Ooooh, that’s a great one. Here we go (I only cheated a little)…

Novels: 1. Last Stand at Saber River, Elmore Leonard 2. Lonesome Dove, Larry McMurtry 3. All the Pretty Horses/Cities of the Plain/Blood Meridian, Cormac McCarthy Movies: 1. 3:10 to Yuma (the remake) 2. The Outlaw Josey Wales 3. Unforgiven

OK, hypothetical, you’re called to a high noon shoot-out with a rogue cowboy vampire (who does some acting on the side). You have a holy water infused bullet with a crucifix carved on the side, so you know it will only take one shot to put him down. You see him an hour before the big event, his back turned to you. Do you draw on him and shoot him in the back?

If it means I’d save my wife or my kids? Absolutely. I guess that makes me a darker gray, but at least I’m honest. Now…if it would just be to save myself? Maybe. I mean, it would be tougher to live with, so I’d definitely have to pause and think. But in the end I think I’d still shoot him. Because he’s a vampire, and vampires kill. I’d be saving others, as well as myself, so I’d kill him and live with what guilt resulted.

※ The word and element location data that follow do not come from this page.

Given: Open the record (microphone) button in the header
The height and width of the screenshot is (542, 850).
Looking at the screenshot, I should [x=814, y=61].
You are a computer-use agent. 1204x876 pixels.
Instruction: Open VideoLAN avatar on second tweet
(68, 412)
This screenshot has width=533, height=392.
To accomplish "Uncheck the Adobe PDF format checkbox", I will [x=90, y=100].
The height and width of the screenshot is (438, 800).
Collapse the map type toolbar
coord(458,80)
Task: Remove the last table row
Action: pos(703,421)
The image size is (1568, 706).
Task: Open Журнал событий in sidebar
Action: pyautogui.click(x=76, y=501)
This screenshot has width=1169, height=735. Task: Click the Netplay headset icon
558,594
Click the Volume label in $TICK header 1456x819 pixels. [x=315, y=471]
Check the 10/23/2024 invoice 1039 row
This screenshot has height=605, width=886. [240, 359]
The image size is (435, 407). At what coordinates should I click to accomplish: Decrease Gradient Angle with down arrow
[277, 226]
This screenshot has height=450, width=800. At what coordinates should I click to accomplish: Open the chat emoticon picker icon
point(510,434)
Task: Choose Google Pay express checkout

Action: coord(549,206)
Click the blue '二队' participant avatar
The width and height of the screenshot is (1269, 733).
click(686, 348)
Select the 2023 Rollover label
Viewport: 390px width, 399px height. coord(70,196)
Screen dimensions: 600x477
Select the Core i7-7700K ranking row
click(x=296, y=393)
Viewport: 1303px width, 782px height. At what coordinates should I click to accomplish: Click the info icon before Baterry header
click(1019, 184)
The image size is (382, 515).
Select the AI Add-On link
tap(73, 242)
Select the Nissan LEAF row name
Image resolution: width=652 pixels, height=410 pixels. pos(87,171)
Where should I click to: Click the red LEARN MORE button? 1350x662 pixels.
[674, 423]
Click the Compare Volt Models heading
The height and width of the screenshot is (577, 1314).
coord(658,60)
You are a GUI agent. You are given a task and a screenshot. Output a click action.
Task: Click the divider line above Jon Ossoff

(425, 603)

Dust Devils is so unlike all of your previous books. Why don’t you tell everyone why they need to read it.

It is different, Hunter; you’re right about that. But maybe more than I ever have in a book, I show my heart in this one. I reveal some of my deeper fears, as well as some of my deepest longings. I mean, on the surface, the tale is a tense thriller with all the elements of great storytelling—strong dialogue, internal conflict, fierce action, life-or-death stakes, romance, friendship, and deep familial bonds. But it also contains a man with many regrets, a severed father-son relationship, a woman who’s been abused and who longs for something better. There’s a very powerful heart in this book that I think readers will respond to. But as I said earlier, there’s also a fast pace and an electricity that’ll sweep the reader along. The three major action set pieces in the story (the opening scene in the valley, the bloodbath in the saloon, and the final shootout/fight at the ranch) offer more action than you’ll find in almost any western I can think of. So I think it’s a crowd-pleaser that’ll stick with audiences long after they’ve read it.

What’s next for you, since I assume you never sleep.

 

Well, if all goes as planned, I’ll have both a novel (my first-ever sequel, Castle of Sorrows) and an unannounced novella coming this summer. In January of 2015, I’ll have The Nightmare Girl, a Joe R. Lansdale-influenced suspense/horror novel that delves into the ancient Irish fire myths. This summer I plan on writing at least two novels, but I can’t talk about those yet for various reasons—I mean, I can talk to you about them, Hunter, but I can’t talk publicly about them.

 

Thank you so much for having me on your blog, my friend. You are without question one of my dearest friends in the business, and a writer whose work I love and deeply admire (even though it makes me jealous sometimes).

Your dudeness, you have nothing to be jealous about. :)

5 Horror Authors You’ll Want to Follow in 2014

Hunter Shea:

For painfully obvious reasons, I just had to reblog this one. Hope I can live up to the hype. :)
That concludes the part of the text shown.